Harp Okulu öğrenciliği döneminde arkadaşlarına, final sınavları öncesinde bir hoca gibi 50-60 kişilik gruplar halinde ders anlatması ve onların bu dersleri izlemesi sonucu sınavları geçmesi bir efsane şeklinde hep kulaktan kulağa anlatıldı.
Tarihe meraklıydı.
Başucunda her zaman Nutuk vardı.
("Nutuk'u arkadaşlarına ve onların akrabalarına okumalarını salık vermesi", savcılığın iddianamesinde altı çizili ve büyük harflerle yazılarak suç unsuru sayıldı!
Savcı ile Teğmen Çelebi arasında, bu konuda tartışma yaşandı)
Kitap kurduydu.
Öyle ki, 2.5 yıllık cezaevi hayatında 500 kitap okudu.
Felsefeye düşkündü.
Bunun bir nedeni de ağabeyi Volkan'ın felsefe öğrenimi görmesiydi.
Herakleitos'un Fragmanlar'ını, Apuleius'un Başkalaşımları'nı, Platon'un Devlet'ini ve Diyaloglar'ını, Aristoteles'in Nikomakhos'un Etik ve Retorik'ini, Epiktetos'un Söylevleri'ni, Boethius'un Felsefenin Tesellisi'ni, Seneca'nın Tanrısal Öngörüsü'nü, Descartes'ın Meditasyonlar'ını, Spinoza'nın Etika'sını, Erasmus'un Deliliğe Övgü'sünü, Thomas Hobbes'un Leviathan'ını, Francic Bacon'un Denemeleri'ni, Mevlana'nın Mesnevisi'ni çok sevdi.
Şiir seviyordu.
Şair olarak Fazıl Hüsnü Dağlarca'yı, Nazım Hikmet'i, Yunus Emre'yi, Orhan Veli'yi beğeniyordu.

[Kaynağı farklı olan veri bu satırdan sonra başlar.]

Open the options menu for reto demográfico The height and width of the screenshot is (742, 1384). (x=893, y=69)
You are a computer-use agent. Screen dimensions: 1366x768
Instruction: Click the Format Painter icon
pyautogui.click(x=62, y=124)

Futbol lisansı da olan Teğmen Çelebi okul takımının başarılı futbolcularından biriydi.
Küçüklüğünden itibaren koyu bir Beşiktaşlı ve Amasyaspor'luydu.

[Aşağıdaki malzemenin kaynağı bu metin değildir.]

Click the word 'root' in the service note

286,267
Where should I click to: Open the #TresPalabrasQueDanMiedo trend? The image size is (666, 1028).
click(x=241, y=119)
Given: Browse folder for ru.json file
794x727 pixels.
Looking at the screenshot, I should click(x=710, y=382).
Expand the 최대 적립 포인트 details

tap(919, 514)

Sualtı dalgıçlık kursiyerliğini de tutuklanmadan kısa bir süre önce birincilikle bitirmişti.
Teğmen...
O kadar zayıf, o denli narin görünüyordu ki, sanki tutmaya kalksanız kırılacak gibiydi.

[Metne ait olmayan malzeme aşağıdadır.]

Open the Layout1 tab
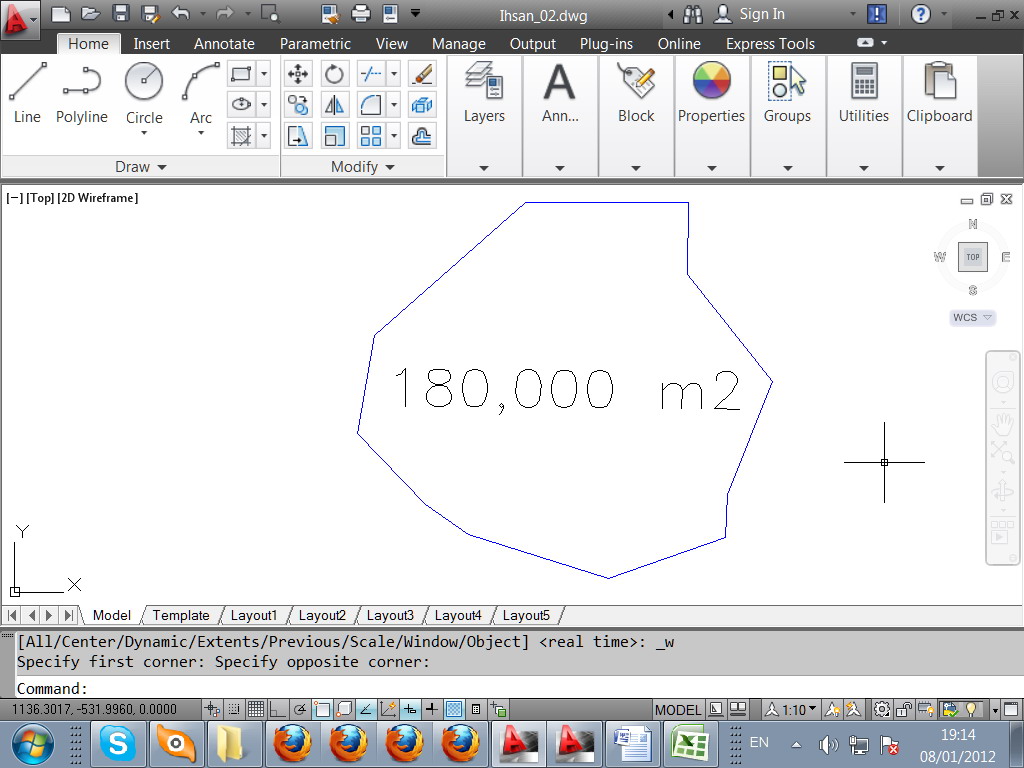Screen dimensions: 1024x768 pos(253,615)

Tam 30 aydır Silivri'deydi.
Tutuklanmasından 29 ay sonra, cep telefonuna emniyet müdürlüğünde birileri tarafından "yanlışlıkla !" 139 terör örgütü üyesinin telefon numaralarının yüklendiği yine bizzat emniyet tarafından itiraf edilmişti...
Ama o hâlâ tutukluydu!..
Kara Pilot Teğmen Mehmet Ali Çelebi, 18 Şubat Cuma günü Silivri
Mahkemesi'nde söz istedi, kürsüye geldi.
O narin, o tutmaya kalksanız kırılıverecekmiş hissi veren gencecik adam, başına örülmeye çalışılan "dijital pusu"yu tek tek, belgeleriyle anlattıktan sonra konuşmasını şu sözlerle tamamladı:
11 Şubat 2011 saat 20.45'te düşmanın sinsi savaş silahı olan bazı TV kanallarından, "mahkeme kapılarının komutanlarımın üzerine kilitlendiğini" duydum ve üzüntüyle izledim.
Hakaret olarak kabul ediyorum..
Sebep, kaçma şüphesi...
Siz, Mustafa Kemal'in askerlerinin cepheden kaçtığını gördünüz mü ?
Komutanlarım sınırları açsanız, çekip gitmezler.
Onları Hizbullahçı mı zannettiniz ?
Buradan Türk milletine, Genelkurmay Başkanı nezdinde tüm komutanlarıma ve silah arkadaşlarıma sesleniyorum:
İçiniz rahat olsun.
Biliyoruz ki, bu bir savaştır.
Savaşta asker yaralanır, asker esir düşer, asker ölür.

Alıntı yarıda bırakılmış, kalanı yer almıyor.